**Exercise requirements**
1 – Using the documentation extract on adjoints of fully faithful functors, decide whether each statement agrees with it. Answer yes or no for each, and quote the deciding words of the extract exactly.
(a) A left adjoint is full if and only if the unit is a split epimorphism.
(b) A right adjoint is faithful if and only if the counit is a monomorphism.
(c) The extract identifies its result as Lemma 4.5.13 in Riehl's Category Theory in Context.
2 – From the documentation extract on adjoints of fully faithful functors, extract word for word the passage between "faithful, if and only if the unit is a monomorphism" and "fully faithful functors.", inclusive.

**Source extract**
Documentation

Mathlib.CategoryTheory.Adjunction.FullyFaithful

Adjoints of fully faithful functors #

A left adjoint is

faithful, if and only if the unit is a monomorphism
full, if and only if the unit is a split epimorphism
fully faithful, if and only if the unit is an isomorphism

A right adjoint is

faithful, if and only if the counit is an epimorphism
full, if and only if the counit is a split monomorphism
fully faithful, if and only if the counit is an isomorphism

This is Lemma 4.5.13 in Riehl's Category Theory in Context [Rie17]. See also https://stacks.math.columbia.edu/tag/07RB for the statements about fully faithful functors.

**Supplied records**
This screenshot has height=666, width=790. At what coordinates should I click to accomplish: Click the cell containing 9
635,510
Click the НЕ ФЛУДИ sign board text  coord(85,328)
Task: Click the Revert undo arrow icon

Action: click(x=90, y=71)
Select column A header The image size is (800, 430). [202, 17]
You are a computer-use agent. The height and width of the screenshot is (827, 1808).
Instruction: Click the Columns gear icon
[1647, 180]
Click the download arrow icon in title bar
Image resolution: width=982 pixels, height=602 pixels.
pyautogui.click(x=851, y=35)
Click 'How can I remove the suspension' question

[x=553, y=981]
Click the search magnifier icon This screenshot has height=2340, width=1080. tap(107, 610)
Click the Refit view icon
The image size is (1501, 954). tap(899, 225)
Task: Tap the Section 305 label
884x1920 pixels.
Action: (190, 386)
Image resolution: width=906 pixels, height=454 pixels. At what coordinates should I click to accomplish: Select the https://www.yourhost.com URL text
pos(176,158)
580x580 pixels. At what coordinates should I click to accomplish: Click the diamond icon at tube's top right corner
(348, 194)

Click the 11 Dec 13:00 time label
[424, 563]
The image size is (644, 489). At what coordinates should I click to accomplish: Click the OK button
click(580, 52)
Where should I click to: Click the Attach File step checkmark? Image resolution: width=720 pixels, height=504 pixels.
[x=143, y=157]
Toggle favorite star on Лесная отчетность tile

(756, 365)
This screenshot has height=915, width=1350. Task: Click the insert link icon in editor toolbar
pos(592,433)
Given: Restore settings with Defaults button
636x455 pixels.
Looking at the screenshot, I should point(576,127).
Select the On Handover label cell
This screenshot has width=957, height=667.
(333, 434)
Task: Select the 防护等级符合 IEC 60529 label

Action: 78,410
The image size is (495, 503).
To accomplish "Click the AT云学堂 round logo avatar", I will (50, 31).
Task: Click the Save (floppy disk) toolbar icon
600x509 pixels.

**Answers for the exercise**
1 –
(a) Yes: "full, if and only if the unit is a split epimorphism"
(b) No: "faithful, if and only if the counit is an epimorphism"
(c) Yes: "This is Lemma 4.5.13 in Riehl's Category Theory in Context [Rie17]."

2 –
faithful, if and only if the unit is a monomorphism
full, if and only if the unit is a split epimorphism
fully faithful, if and only if the unit is an isomorphism

A right adjoint is

faithful, if and only if the counit is an epimorphism
full, if and only if the counit is a split monomorphism
fully faithful, if and only if the counit is an isomorphism

This is Lemma 4.5.13 in Riehl's Category Theory in Context [Rie17]. See also https://stacks.math.columbia.edu/tag/07RB for the statements about fully faithful functors.